Submission is a 2004 English-language Dutch short drama film produced and directed by Theo van Gogh, and written by Ayaan Hirsi Ali (a former member of the Dutch House of Representatives for the People's Party for Freedom and Democracy); it was shown on NPO 3, a Dutch public broadcasting network, on 29 August 2004. The film's title is one of the possible translations of the Arabic word "Islam". A Muslim extremist reacted to the film by assassinating Van Gogh.

Content

The film tells the story of four fictional characters played by a single actress wearing a veil, but clad in a see-through Hijab, her naked body painted with verses from the Quran. The characters are Muslim women who have been abused in various ways. The film contains monologues of these women and dramatically highlights three verses of the Koran (,  and ), by showing them painted on women’s bodies.

Motivation
Writer Hirsi Ali has said "it is written in the Koran a woman may be slapped if she is disobedient. This is one of the evils I wish to point out in the film". In an answer to a question about whether the film would offend Muslims, Hirsi Ali said that "if you're a Muslim woman and you read the Koran, and you read in there that you should be raped if you say 'no' to your husband, that is offensive. And that is insulting."
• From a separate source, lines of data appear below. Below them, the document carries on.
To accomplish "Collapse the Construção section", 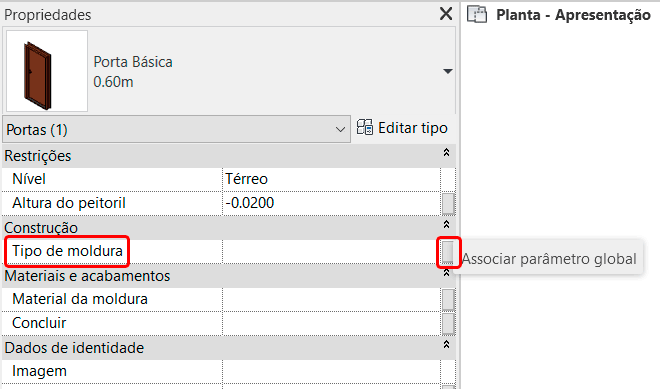I will [x=447, y=224].
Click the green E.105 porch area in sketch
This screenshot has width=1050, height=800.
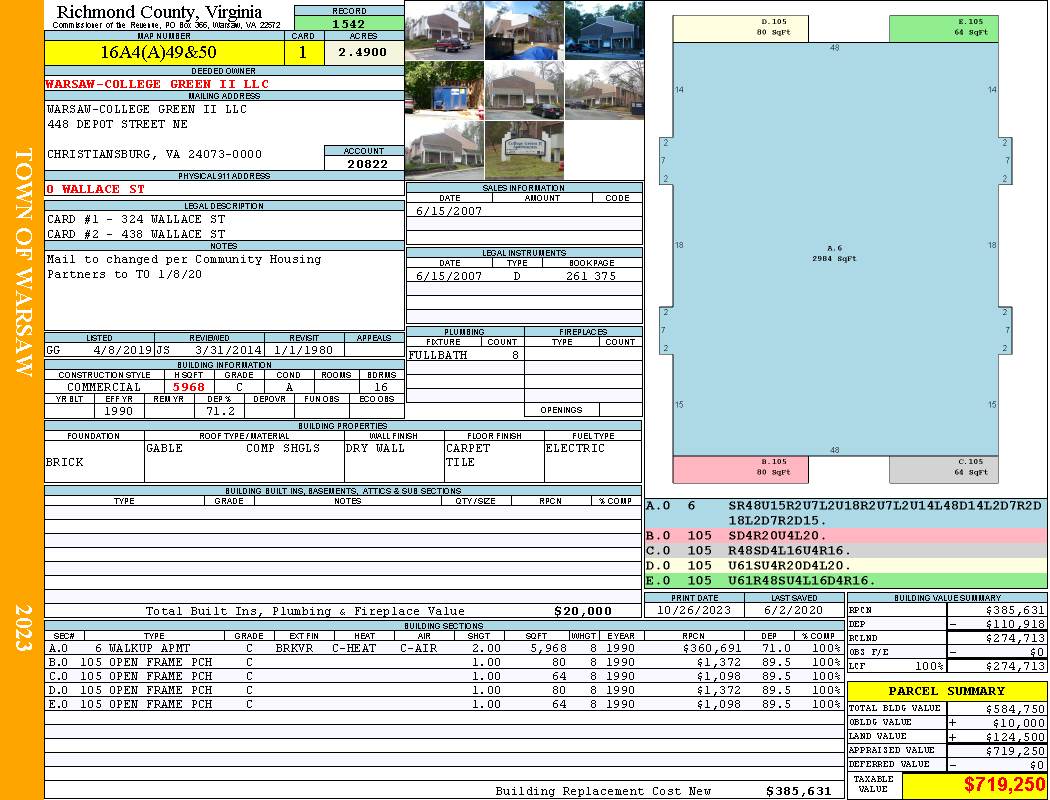click(x=941, y=28)
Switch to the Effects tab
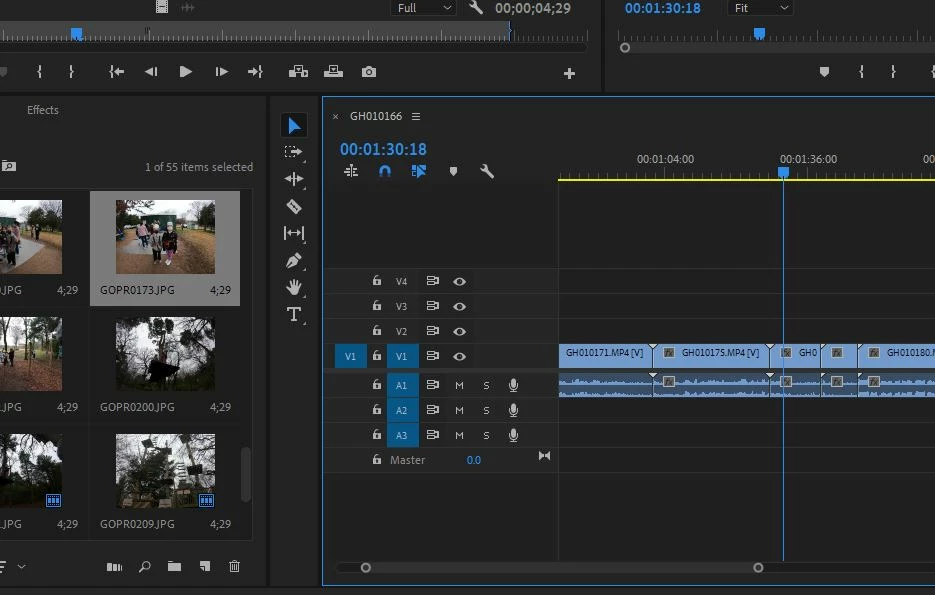Image resolution: width=935 pixels, height=595 pixels. pos(43,110)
Director Theo Van Gogh, who was known as a controversial and provocative personality, called the film a "political pamphlet."

Reception
The film drew praise for portraying the ways in which women are abused in accordance with fundamentalist Islamic law, as well as anger for criticising Islamic canon itself. It drew the following comment from movie critic Phill Hall, "Submission was bold in openly questioning misogyny and a culture of violence against women because of Koranic interpretations. The questions raised in the film deserve to be asked: is it divine will to assault or kill women? Is there holiness in holding women at substandard levels, denying them the right to free will and independent thought? And ultimately, how can such a mindframe exist in the 21st century?" Film critic Dennis Lim, on the other hand, stated that, "It's depressing to think that this morsel of glib effrontery could pass as a serious critique of conservative Islam." Another (unnamed) critic referred to the stories told in the film as "simplistic, even caricatures".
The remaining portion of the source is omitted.